◆ **EXTRACTED ENTRIES**
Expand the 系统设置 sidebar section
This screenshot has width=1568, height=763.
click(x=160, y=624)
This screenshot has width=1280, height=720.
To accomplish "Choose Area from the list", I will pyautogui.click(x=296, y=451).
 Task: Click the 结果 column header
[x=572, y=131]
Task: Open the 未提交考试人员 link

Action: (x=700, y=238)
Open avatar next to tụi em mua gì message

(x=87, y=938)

◆ **AIM OF THE TASK**
Each line from the one with "This screenshot has width=1280, height=720." through the last line of the records above must be retyped exactly, and no other line may be given.

◆ **RESPONSE**
This screenshot has width=1280, height=720.
To accomplish "Choose Area from the list", I will pyautogui.click(x=296, y=451).
 Task: Click the 结果 column header
[x=572, y=131]
Task: Open the 未提交考试人员 link

Action: (x=700, y=238)
Open avatar next to tụi em mua gì message

(x=87, y=938)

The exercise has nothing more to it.